TUGAS YANG DIKERJAKAN —
a – Tulis ulang catatan mulai dari baris pertama hingga baris yang memuat "Action: (x=889, y=241)", dengan setiap "screenshot" diganti menjadi "screen capture" dan bagian lain tetap sama. Jangan sertakan gambar dalam jawaban.
b – Lanjutkan artikel tentang striker legendaris Timnas Indonesia dari kalimat terakhirnya.

HALAMAN —
#####

Bola.com, Jakarta - Timnas Indonesia pada masa lalu memiliki banyak striker berbakat. Bakat mereka terasah baik secara alami maupun pendidikan di akademi sepak bola.
Dari era Ramang, pencetak gol terbanyak tim Garuda, Sucipto Suntoro, hingga era Ricky Yacobi, dan Kurniawan Dwi Yulianto, mereka telah mengalami pasang surut bersama Timnas Indonesia.
Menengok kehebatan para bomber Timnas Indonesia pada masa lalu sebenarnya membuat kita optimistis. Ternyata, striker lokal juga bisa bersaing asalkan mendapat jam terbang dan latihan yang tepat.
Beberapa tahun belakangan, sejumlah pelatih Timnas Indonesia mengeluhkan kesulitan mencari penyerang haus gol yang bisa diandalkan sebagai goal getter Tim Merah-Putih. Kenapa bisa begitu?
Daftar atas pencetak gol kompetisi kasta tertinggi Tanah Air kerap didominasi pemain asing. Praktis hanya nama Boaz Solossa dan Cristian Gonzales, pemain lokal yang bisa menembus dominasi bomber-bomber asing dalam perburuan gelar sepatu emas.
Sejarah telah mencatat sepak bola Indonesia tampil pasang surut. Namun, sejarah pula yang mencatat ada banyak anak bangsa yang menciptakan kenangan manis sebagai penyerang terbaik.
Bola.com merangkum striker legendaris Timnas Indonesia dari era Ramang hingga akhir 1990-an. Pada edisi sebelumnya, kami membahas Ramang, Sucipto Suntoro, Risdiyanto, Widodo C. Putro, Rochi Putiray, dan Bambang Pamungkas.

#####

CUPLIKAN CATATAN —

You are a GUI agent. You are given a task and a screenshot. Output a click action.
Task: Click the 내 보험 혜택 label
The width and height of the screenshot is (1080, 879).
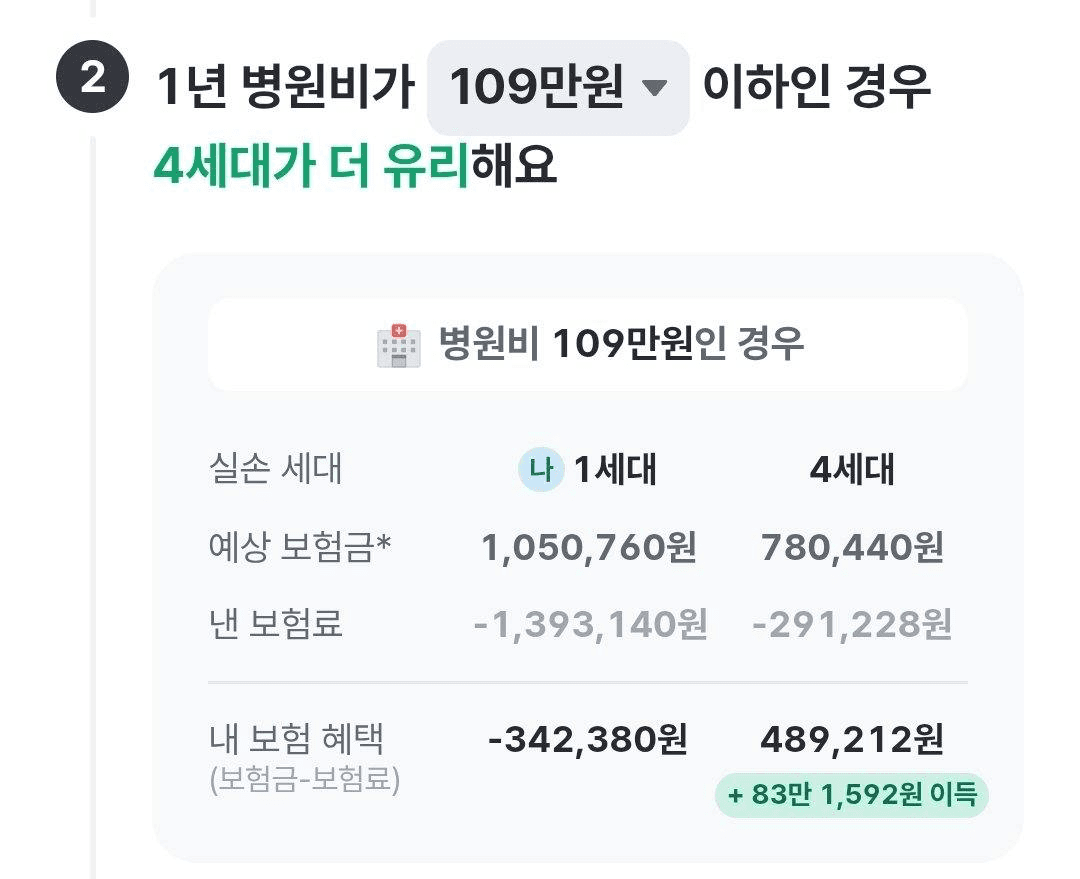pos(297,740)
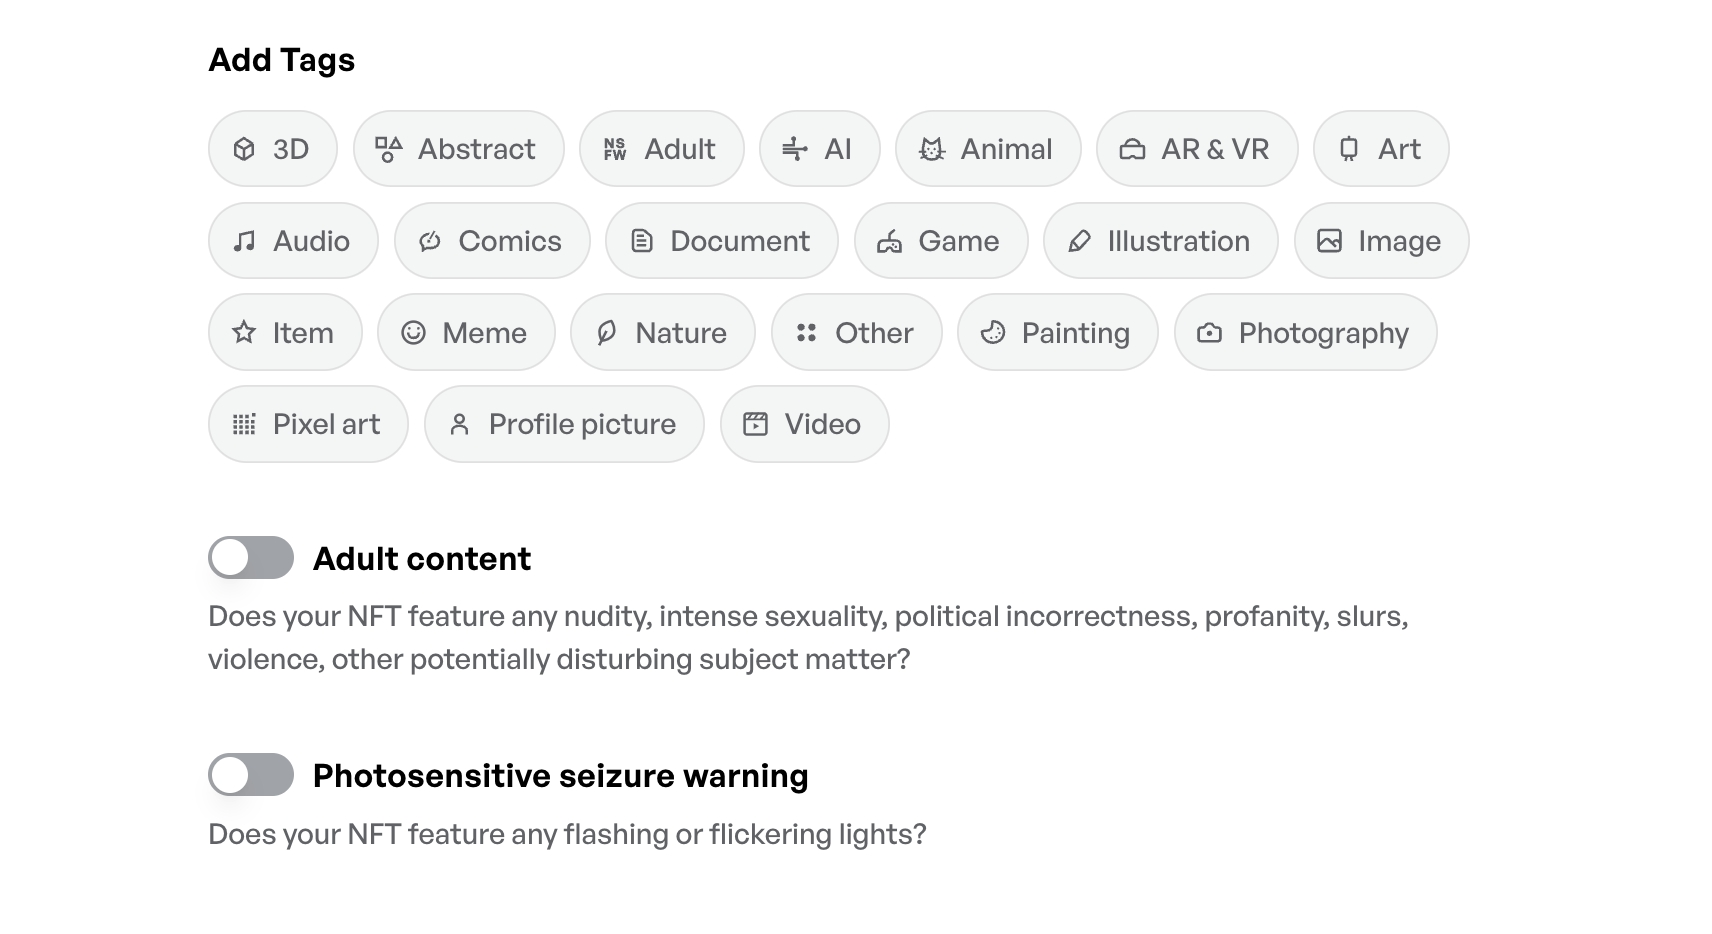Screen dimensions: 1712x934
Task: Click the gamepad icon on Game tag
Action: (x=889, y=241)
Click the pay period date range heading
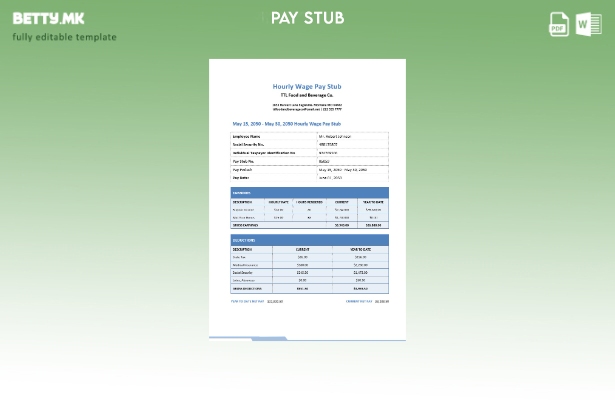615x400 pixels. click(x=286, y=124)
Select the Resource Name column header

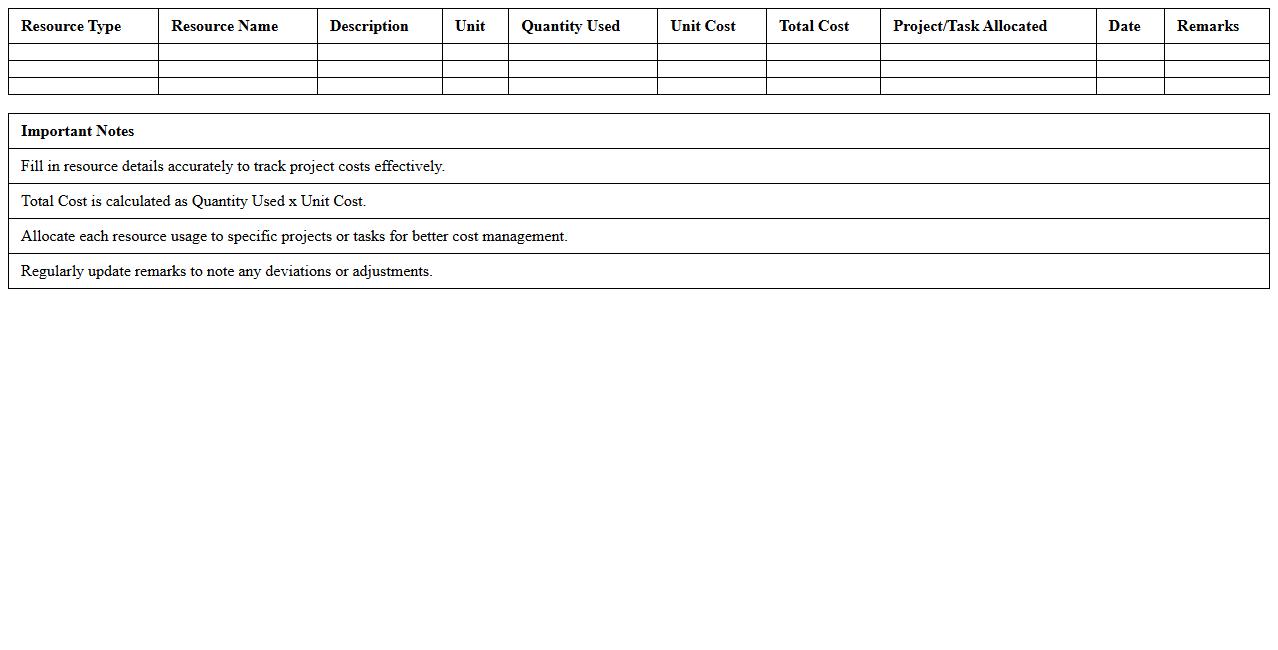[x=224, y=26]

#####

HASIL TUGAS —
a –
You are a GUI agent. You are given a task and a screen capture. Output a click action.
Task: Click the 내 보험 혜택 label
The width and height of the screen capture is (1080, 879).
pos(297,740)
Screen dimensions: 1712x934
Task: Click the gamepad icon on Game tag
Action: (x=889, y=241)

b –
Video
Widodo Cahyono Putro, Gol Salto dari Liga Desa
Widodo C. Putro sangat terkenal dengan gol salto ketika Timnas Indonesia melawan Kuwait di Piala Asia 1996. Tapi, Widodo pernah mencetak gol salto sebelumnya di Galadesa.
“Saya pernah membuat gol serupa ketika pertandingan Galadesa (kompetisi sepak bola antardesa) dan sewaktu membela Petrokimia Gresik,” kata Widodo di BOLA Vaganza Agustus 2005.
Menjadi kebanggaan tersendiri bagi Widodo kala itu. Ribuan pasang mata menonton langsung aksi salto Widodo merobek jala Khaled Al Fadhli.
Ia mengawali karier pro pada 1990 di klub Galatama, Warna Agung. Widodo berusaha keras menaikkan peringkat klubnya yang berada di dasar klasemen pada tahun 1991.
Namanya mencuat ketika Kualifikasi Olimpiade Barcelona 1992. Bersama Aji Santoso dan Rochi Putirai, penampilan Widodo memukau pelatih Anatoli Polosin. Ia lalu menjadi buah bibir di SEAG 1991.
Fakta-fakta Widodo:
1990-Debut di timnas untuk kualifikasi Olimpiade Barcelona.
1991-Debut di SEAG saat berusia 21 tahun, ia menjadi biang keladi kemenangan atas Malaysia, 2-0, pada pertandingan pertama Grup B di Stadion Rizal Memorial, Manila.
1996-Mencetak gol ke gawang Kuwait pada Piala Asia 1996. Gol salto tersebut AFC menobatkan sebagai gol terbaik.
Rochi Putirai, Gaya Nyentrik
Rochi besar di Arseto Solo yang dibawanya juara kompetisi Galatama 1992. Namanya mencuat ketika membela Timnas Indonesia di Kualifikasi Olimpiade Barcelona 1992 bersama Widodo C. Putro.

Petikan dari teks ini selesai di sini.